La miniserie documental Cincuenta segundos, que puede verse en Netflix, cuenta la historia de la muerte a patadas de Fernando Báez Sosa, un joven argentino de veinte años, la búsqueda de los presuntos asesinos —ocho miembros de un equipo de rugby—, el manejo del caso por parte de la prensa, la reacción de la ciudadanía y el juicio que se les hace. En el documental se entrevista también a los padres y maestros de víctimas y victimarios, tratando de explicar —hasta donde se puede— un grado tal de violencia juvenil. Imposible no pensar, mientras lo vemos, en el caso reciente que cobró la vida de Jaime Esteban Moreno, a manos —o mejor, a pies— de un par de hombres un poco mayores que él.
Las circunstancias, muy similares —después de una fiesta, a pocos metros de la discoteca— resultan muy reveladoras. En primer lugar, vemos en los victimarios la necesidad de mostrar hombría. Atacar en manada o apoyado por otro individuo, como lo muestra Rita Segato, responde a un “mandato de la masculinidad”, a “la necesidad de dar cuentas al otro, al cofrade, al cómplice”, de que ese mandato se ha cumplido: el de la dominación y la violencia. Ese machismo puede ser también azuzado por aquellas mujeres formadas en la creencia de que la hombría consiste en no tener miedo, mostrarse prepotente y exhibir potencia física o económica. He leído que la chica del disfraz azul —ella la mujer maravilla— retó al agresor —un demonio— cuando le dijo: “¿No que mucho kick boxing? Yo le hubiera pegado más”.
El documental argentino muestra que los principales agresores eran ya unos matones que armaban pelea por cualquier cosa. De Juan Carlos Suárez, uno de los dos agresores colombianos, se sabe que precisamente boxeaba como una forma terapéutica de desfogar sus pulsiones violentas. Segato, muy lúcidamente, explica cómo no se trata sólo de temperamentos, sino de una “formación” del hombre “que lo conduce a una estructura de la personalidad de tipo psicopático —en el sentido de instalar una capacidad vincular muy limitada—”.
Pero hay otro ingrediente que ahora, como cada tanto, ha vuelto a ponerse sobre el tapete en el país a raíz del atropellamiento mortal de una familia, incluidos varios niños, por parte de José Eduardo Chala Franco, quien irresponsablemente manejaba un carro que se le salió de control.
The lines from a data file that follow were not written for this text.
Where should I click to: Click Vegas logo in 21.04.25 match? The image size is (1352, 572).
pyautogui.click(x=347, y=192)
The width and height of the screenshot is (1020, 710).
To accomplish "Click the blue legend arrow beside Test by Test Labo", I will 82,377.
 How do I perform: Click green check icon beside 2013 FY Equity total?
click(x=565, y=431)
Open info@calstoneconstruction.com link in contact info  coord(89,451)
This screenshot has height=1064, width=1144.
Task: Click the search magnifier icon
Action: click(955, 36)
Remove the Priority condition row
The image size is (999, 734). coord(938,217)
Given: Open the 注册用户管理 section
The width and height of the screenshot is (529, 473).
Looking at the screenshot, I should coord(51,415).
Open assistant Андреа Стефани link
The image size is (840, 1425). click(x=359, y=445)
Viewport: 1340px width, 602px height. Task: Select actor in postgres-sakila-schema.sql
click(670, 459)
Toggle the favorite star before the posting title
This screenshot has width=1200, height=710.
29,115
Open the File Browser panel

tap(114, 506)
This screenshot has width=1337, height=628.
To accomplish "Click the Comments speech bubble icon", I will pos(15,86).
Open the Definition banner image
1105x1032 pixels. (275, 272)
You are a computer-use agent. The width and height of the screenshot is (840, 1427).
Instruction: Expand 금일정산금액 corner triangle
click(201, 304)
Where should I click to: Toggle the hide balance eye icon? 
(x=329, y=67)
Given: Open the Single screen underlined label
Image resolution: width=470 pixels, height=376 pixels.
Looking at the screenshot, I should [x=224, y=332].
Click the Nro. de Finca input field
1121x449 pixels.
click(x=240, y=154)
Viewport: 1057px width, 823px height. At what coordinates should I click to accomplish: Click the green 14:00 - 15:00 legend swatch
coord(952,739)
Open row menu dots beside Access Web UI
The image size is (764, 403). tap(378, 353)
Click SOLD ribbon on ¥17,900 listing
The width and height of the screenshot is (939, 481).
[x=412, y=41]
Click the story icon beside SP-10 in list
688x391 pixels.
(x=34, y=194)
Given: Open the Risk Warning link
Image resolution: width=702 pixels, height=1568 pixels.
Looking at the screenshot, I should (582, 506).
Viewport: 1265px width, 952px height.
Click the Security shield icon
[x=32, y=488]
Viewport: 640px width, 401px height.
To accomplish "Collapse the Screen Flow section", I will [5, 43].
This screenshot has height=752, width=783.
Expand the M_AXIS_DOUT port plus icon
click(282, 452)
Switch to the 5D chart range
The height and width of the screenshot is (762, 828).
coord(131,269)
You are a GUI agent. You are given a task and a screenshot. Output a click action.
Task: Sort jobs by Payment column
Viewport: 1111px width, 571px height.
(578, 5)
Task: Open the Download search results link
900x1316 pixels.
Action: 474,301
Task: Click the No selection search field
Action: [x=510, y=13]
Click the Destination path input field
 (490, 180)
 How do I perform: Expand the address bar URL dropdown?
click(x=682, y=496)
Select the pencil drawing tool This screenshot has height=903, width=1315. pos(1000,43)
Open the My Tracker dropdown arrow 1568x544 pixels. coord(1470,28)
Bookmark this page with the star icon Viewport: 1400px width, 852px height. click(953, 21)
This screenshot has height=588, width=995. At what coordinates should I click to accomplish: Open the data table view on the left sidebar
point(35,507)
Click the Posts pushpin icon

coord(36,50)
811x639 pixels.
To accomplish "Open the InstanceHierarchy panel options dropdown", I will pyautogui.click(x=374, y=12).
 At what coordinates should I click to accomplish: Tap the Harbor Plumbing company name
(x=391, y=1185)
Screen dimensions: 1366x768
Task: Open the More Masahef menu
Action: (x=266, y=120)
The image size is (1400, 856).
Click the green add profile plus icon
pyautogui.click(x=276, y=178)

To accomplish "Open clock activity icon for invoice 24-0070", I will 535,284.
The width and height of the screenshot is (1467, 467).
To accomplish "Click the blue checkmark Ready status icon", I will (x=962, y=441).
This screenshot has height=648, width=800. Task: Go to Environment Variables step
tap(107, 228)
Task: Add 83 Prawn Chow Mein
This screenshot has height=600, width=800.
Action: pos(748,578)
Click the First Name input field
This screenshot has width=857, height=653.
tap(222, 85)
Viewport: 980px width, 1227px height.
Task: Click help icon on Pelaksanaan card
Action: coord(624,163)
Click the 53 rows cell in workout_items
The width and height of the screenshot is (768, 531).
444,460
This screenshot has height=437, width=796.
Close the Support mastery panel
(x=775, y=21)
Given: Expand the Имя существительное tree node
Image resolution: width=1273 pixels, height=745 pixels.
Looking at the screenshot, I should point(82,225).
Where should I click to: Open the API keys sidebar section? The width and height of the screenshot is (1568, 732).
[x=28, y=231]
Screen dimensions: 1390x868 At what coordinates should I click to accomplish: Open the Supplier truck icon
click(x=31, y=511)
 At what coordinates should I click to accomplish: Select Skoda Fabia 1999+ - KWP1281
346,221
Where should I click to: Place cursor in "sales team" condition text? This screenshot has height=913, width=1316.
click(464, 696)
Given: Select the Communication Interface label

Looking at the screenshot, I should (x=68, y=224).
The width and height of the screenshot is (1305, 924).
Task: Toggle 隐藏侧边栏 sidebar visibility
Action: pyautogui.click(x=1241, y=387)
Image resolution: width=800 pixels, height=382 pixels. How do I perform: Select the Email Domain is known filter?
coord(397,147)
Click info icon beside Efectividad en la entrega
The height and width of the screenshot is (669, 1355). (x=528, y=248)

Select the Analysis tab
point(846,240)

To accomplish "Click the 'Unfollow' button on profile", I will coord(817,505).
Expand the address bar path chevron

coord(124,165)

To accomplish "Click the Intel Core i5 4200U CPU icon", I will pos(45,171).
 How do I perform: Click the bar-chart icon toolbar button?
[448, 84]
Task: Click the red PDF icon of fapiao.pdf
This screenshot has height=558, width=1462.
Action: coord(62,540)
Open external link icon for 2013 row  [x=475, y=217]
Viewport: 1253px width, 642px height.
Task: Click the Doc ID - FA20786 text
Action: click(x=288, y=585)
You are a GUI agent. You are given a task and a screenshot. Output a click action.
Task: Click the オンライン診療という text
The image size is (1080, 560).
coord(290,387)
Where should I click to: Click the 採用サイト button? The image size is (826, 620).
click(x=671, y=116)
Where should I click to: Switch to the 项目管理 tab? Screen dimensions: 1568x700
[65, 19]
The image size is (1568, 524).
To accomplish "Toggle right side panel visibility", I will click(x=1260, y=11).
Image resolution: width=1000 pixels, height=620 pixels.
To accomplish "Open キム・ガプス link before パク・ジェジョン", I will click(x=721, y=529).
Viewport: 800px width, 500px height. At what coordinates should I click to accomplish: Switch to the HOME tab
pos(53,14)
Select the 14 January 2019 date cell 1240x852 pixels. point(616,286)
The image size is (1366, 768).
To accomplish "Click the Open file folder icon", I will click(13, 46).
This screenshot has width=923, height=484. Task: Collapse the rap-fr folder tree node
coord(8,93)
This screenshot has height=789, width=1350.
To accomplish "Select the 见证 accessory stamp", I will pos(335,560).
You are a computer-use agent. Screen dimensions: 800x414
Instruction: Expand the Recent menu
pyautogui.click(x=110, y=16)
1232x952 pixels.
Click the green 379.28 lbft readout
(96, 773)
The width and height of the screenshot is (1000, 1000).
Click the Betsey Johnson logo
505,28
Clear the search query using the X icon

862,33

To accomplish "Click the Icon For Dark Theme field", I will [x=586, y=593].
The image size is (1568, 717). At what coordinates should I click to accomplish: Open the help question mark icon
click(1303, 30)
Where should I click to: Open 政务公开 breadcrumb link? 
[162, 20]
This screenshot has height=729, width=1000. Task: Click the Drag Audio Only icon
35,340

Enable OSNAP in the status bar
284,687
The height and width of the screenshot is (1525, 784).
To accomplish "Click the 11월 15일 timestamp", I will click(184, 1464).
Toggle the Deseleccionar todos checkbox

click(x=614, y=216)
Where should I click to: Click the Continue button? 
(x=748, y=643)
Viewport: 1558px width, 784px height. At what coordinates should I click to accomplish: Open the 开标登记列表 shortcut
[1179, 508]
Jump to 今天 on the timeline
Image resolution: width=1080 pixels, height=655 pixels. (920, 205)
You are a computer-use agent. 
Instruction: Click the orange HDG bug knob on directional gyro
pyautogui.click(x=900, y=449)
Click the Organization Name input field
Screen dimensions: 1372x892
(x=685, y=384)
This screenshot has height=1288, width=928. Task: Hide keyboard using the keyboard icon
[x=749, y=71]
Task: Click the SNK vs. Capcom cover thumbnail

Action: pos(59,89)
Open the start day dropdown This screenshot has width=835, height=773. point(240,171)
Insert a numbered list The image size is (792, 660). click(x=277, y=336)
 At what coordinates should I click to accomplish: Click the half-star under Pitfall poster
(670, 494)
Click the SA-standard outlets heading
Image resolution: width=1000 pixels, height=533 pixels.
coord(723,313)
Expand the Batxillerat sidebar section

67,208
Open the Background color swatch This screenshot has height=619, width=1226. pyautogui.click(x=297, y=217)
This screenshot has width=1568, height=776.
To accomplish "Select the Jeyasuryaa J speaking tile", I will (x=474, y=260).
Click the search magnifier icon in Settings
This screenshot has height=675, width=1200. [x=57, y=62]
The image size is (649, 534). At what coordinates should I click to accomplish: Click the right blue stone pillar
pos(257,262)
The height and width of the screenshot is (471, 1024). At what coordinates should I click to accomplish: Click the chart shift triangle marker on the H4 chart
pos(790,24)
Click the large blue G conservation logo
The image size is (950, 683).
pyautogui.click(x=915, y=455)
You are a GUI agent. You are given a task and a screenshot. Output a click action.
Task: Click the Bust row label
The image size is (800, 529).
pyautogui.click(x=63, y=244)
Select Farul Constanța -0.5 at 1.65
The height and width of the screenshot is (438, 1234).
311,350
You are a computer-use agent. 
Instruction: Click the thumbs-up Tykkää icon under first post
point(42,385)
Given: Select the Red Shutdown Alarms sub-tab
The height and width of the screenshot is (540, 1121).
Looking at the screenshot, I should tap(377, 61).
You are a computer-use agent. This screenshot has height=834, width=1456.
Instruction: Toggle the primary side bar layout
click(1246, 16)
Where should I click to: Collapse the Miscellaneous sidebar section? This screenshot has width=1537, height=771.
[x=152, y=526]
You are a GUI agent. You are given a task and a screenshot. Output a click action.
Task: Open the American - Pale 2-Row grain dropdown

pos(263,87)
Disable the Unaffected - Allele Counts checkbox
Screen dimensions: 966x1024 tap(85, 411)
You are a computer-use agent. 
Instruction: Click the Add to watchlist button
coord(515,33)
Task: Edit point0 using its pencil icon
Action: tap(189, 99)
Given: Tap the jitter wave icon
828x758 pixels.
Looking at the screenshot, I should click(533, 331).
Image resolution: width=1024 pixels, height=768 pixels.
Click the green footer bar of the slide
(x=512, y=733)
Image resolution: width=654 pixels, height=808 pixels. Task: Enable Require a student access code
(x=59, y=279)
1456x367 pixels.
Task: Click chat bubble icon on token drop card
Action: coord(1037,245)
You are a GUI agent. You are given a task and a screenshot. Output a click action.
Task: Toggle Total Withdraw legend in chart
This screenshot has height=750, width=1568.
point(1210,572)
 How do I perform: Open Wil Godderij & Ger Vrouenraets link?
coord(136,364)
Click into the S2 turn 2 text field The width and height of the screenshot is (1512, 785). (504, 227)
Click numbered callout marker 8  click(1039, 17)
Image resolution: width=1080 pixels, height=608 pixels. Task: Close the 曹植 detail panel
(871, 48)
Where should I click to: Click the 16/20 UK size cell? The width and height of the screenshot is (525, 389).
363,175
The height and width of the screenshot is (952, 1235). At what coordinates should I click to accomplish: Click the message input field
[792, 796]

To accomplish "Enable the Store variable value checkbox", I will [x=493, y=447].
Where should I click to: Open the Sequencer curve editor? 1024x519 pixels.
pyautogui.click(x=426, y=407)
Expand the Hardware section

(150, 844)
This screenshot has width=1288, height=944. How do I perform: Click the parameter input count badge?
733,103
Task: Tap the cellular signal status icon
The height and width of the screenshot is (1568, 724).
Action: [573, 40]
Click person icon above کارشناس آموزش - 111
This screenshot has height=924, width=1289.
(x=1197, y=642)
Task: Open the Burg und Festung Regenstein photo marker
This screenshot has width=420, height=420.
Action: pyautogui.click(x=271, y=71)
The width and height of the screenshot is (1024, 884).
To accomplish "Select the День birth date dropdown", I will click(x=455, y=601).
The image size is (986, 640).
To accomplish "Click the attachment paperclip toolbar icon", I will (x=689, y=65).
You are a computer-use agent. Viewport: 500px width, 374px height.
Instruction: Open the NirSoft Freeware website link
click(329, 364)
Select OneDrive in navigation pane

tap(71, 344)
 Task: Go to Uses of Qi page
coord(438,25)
Ese ingrediente es el alcohol, cuyo abuso tanto se tolera en esta sociedad tan permisiva; y que no solo se tolera, sino que se promueve y se celebra, como en el desdichado caso de la joven de 23 años que murió en Cali después de aceptar el reto de la discoteca y de su grupo de consumir, uno tras otro, diversos licores. Una moda que se está viendo, según dicen, en varios países. La consecuencia fue que vomitó, broncoaspiró y sufrió muerte cerebral.
El que maneja borracho es un peligro, sí. Pero también están en peligro los adolescentes que se emborrachan en las excursiones de los colegios sin que haya quién los contenga, como denunció Yolanda Reyes en una columna; la mujer que es violentada por un borracho iracundo; y cualquier inocente que es atacado por una nimiedad porque hay alcohol de por medio. En el documental, el jefe de la manada argentina trata de explicar esa violencia colectiva: “La verdad es que habíamos estado tomando”.